STATED GOAL: Transcribe the lines of the listing below word for word, starting at the line containing "The height and" and ending at the line containing "Action: pos(277,97)", with both of those lines included.

GIVEN RECORDS:
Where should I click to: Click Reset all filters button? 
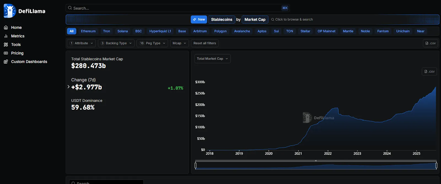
---
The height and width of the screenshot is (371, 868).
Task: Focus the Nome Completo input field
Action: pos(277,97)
---
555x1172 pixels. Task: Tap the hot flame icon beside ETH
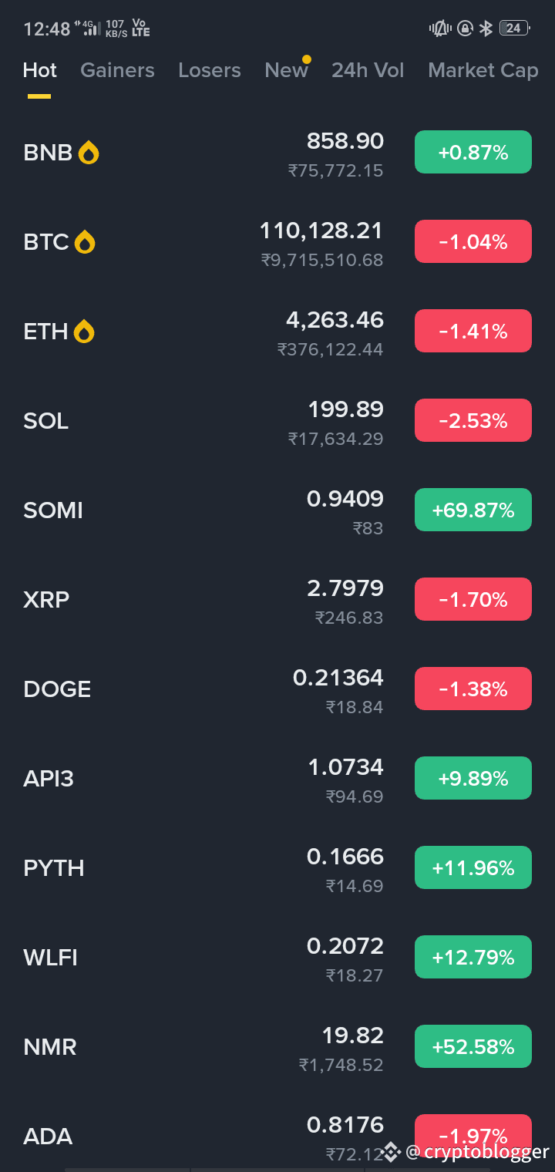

OUTPUT FOR THIS EXERCISE:
The height and width of the screenshot is (371, 868).
Task: Focus the Nome Completo input field
Action: pos(277,97)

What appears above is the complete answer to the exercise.